Atala, maaf.. (2)

4.4K 287 42
                                    

"... kak Iyon?"

"Atala mimpi buruk, ya?"

Atala bergeming. Ia tatap wajah Arion dengan genangan air mata yang mengganggu penglihatannya, sebelum kemudian tumpah. Ada rasa gelisah, takut, dan tak nyaman yang berkumpul menjadi satu, membuat cengkraman Atala semakin kuat pada tangan Arion.

Di dalam ruangan tersebut hanya ada mereka berdua. Awalnya Adara dan Arsen ingin turut menemani, tapi Atala melarang, ia ingin istirahat di dalam kamar yang entah sejak kapan selalu terasa dingin itu. Namun, siapa sangka Atala justru disambangi mimpi buruk yang kini membuat ia takut untuk kembali memejamkan mata.

Sebuah kebetulan karena Arion datang di waktu yang tepat. Ia berniat untuk mengecek kondisi sang adik, tapi justru dihadapkan dengan tubuh Atala yang bergerak tak nyaman sembari meracau. Nama Athan terus disebut, menciptakan sesak dalam dada Arion yang hadir tanpa permisi.

"Kepalanya sakit, gak? Badan kamu panas gini," ucap Arion setelah memeriksa beberapa bagian tubuh Atala. Keringat yang sudah bercucuran itu salah satu tandanya, tanda jika saat ini Atala tengah merasakan sakit pada tubuhnyaㅡnamun memilih untuk diam dan tak mengeluhkan hal itu. "Dek? Kok diem aja?"

"Kak ... adek baik-baik aja, 'kan?" Atala kemudian melirik jam digital yang tersimpan di atas meja nakas, lalu selanjutnya melirik ranjang Athan yang masih rapih disana. "Besok kita ulang tahun, kak. Aku pengen ngerayain sama dia ... Aku pengen ..."

Atala tidak tahu ini efek penyakit yang membuatnya jadi lebih sensitif atau karena kerinduan yang teramat besar pada kembarannya itu, rasanya ia jadi mudah sekali menangis. Arion yang melihatnya hanya bisa terdiam seribu bahasa, tidak tahu bagaimana cara menenangkan, sebab ia sendiri belum bisa tenang sampai saat ini.

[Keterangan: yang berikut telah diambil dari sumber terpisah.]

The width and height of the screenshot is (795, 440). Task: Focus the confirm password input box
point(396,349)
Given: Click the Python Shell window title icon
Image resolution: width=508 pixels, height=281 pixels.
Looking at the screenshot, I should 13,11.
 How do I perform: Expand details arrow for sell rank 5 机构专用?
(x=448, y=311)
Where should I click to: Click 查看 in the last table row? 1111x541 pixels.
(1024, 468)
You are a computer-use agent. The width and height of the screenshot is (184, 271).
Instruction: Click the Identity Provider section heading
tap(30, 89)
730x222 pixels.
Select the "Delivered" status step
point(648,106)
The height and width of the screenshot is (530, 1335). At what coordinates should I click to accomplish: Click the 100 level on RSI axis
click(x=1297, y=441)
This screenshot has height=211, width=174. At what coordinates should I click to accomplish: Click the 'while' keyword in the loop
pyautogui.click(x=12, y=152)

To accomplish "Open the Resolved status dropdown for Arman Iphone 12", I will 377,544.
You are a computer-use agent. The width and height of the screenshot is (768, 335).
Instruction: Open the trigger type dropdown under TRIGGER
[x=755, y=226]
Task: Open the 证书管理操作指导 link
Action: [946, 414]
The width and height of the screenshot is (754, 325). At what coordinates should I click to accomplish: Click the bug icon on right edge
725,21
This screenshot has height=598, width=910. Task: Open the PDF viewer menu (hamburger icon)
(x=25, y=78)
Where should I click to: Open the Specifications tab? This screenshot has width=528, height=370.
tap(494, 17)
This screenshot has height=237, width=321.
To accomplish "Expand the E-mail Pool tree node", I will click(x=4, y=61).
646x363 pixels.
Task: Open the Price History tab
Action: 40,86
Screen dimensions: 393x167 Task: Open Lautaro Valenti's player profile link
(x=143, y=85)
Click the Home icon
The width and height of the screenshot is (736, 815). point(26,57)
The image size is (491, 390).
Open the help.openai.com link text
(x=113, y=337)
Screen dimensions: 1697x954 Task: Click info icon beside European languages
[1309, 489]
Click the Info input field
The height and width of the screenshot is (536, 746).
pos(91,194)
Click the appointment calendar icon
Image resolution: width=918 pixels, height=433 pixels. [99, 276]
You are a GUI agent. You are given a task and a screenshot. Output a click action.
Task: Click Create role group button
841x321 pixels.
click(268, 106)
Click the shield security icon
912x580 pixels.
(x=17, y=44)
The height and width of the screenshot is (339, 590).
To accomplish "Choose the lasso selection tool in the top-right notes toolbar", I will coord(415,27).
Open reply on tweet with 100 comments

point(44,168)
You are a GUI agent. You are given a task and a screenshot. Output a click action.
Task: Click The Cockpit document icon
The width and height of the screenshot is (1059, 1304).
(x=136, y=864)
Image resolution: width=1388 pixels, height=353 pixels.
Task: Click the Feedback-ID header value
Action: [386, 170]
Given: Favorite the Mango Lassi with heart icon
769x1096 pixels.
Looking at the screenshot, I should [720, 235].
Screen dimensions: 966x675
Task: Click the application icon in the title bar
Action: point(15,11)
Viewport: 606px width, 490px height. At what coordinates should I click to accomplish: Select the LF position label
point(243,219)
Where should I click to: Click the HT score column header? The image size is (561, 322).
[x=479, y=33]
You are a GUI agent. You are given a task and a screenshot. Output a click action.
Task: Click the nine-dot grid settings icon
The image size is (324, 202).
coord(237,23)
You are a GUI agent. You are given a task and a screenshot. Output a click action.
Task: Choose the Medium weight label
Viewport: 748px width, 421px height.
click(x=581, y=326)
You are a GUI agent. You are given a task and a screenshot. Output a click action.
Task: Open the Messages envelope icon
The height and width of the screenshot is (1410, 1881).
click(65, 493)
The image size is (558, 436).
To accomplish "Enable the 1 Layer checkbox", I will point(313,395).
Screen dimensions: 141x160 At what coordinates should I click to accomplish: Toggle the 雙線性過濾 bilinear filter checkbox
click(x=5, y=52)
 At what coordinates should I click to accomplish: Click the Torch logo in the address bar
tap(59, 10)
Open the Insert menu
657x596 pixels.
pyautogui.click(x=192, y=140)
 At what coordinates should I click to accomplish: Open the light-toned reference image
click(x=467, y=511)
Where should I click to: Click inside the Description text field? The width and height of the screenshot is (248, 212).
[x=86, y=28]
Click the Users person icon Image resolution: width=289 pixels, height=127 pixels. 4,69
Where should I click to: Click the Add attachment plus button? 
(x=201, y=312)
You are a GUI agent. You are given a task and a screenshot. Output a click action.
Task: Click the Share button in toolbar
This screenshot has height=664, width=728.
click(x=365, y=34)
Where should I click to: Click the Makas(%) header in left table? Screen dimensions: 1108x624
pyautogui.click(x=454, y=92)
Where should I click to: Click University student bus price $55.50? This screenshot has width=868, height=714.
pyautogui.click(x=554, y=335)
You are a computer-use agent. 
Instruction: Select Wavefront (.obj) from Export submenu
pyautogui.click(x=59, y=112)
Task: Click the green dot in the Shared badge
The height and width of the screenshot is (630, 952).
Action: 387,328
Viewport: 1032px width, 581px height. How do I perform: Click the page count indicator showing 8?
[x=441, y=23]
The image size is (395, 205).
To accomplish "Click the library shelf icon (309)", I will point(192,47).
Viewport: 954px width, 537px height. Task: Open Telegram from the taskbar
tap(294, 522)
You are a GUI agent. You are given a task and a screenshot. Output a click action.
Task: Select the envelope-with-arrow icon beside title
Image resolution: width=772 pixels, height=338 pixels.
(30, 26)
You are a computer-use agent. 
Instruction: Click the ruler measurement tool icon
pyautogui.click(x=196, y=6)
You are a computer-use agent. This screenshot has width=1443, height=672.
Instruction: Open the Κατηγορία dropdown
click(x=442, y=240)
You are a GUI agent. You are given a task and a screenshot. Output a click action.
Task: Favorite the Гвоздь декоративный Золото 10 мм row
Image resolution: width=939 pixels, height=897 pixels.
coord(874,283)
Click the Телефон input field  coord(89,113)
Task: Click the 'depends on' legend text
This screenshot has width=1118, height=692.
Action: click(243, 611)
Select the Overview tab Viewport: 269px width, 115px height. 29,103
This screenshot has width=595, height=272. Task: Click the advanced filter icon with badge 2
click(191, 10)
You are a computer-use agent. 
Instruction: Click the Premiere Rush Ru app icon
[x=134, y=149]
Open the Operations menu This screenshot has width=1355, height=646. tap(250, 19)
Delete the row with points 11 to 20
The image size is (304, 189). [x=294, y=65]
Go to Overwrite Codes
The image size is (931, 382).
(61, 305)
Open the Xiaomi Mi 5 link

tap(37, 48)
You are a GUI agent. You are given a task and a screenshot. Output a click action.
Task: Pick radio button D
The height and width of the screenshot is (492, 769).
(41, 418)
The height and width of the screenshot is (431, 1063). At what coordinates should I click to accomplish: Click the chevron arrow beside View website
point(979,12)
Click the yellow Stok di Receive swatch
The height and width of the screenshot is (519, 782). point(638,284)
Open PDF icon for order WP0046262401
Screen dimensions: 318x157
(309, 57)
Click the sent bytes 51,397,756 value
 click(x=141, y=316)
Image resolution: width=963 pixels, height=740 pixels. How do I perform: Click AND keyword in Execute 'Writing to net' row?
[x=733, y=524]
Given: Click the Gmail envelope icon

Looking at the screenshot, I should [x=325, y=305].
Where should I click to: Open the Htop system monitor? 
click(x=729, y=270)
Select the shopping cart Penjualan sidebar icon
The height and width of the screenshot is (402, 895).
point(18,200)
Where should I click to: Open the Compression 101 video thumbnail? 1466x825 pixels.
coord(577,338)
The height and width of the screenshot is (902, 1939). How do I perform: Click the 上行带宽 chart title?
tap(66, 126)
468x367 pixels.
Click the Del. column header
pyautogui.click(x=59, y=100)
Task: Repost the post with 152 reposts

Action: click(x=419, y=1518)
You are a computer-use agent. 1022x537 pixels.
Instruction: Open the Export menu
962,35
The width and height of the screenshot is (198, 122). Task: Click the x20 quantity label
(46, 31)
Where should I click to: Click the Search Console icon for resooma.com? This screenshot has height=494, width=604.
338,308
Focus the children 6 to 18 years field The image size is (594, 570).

Dari tahun ke tahun, setelah kepergian kedua orang tua mereka, ulang tahun si kembar selalu dirayakan di rumah. Tidak mewah, tidak juga megah. Cukup makan bersama dan pemberian kado yang membuat perayaan sekali dalam setahun itu terasa hangat. Sekalipun Arion tahu, adik kembarnya pasti inginkan hal yang lebih.

Namun, bukannya mendapatkan yang lebih di tahun ini, Atala justru merasakan kekurangan karena ketidakhadiran Athan disisinya. Bagaimanapun juga mereka itu terikat, mereka pernah berbagi tempat saat masih di dalam kandungan Mama. Jadi, apa yang harus Atala lakukan sekarang saat sebagian dari dirinya masih harus berjuang untuk bertahan hidup di tempat lain?

"Atala? Hei, kamu kenapa?"

Terlalu banyak menangis ternyata mengundang rasa sakit itu datang kembali. Kepalanya terasa sakit sekali, seperti ditusuk oleh jarum-jarum tak kasat mata, Atala refleks berteriak sakit. Tangan yang sebelumnya saling bertaut dengan Arion, kini beralih fungsi menarik rambut hingga tanpa sadar itu justru membuat kepalanya semakin sakit.

Arion berusaha untuk tetap tenang. Ia berteriak memanggil Adara dan Arsen, meminta bantuan untuk membawa sang adik ke Rumah Sakit. Karena mimisan yang hadir setelah keluhan nyeri itu, semakin membuat Arion yakin untuk mengambil keputusan ini. Ia tidak mau sesuatu yang buruk terjadi, jadi biarlah Atala marah padanya karena harus kembali ke tempat mengerikan itu lagi.

"Atala kuat! Kakak yakin kamu kuat. Tahan, oke? Kita ke Rumah Sakit sekarang," ucap Arion sembari menahan tangan sang adik agar tak semakin menyakiti dirinya sendiri.

***

Pukul 12 malam dan IGD terasa berkali-kali lipat lebih dingin. Adara sudah menangis kencang di dalam rengkuhan Arsen, sedangkan Arion masih menatap cemas ruang IGD dihadapannya. Ia sebenarnya bisa saja masuk dan ikut menempatkan diri sebagai salah satu perawat, namun Arion rasa ia tidak akan sanggup melihat wajah penuh kesakitan adiknya.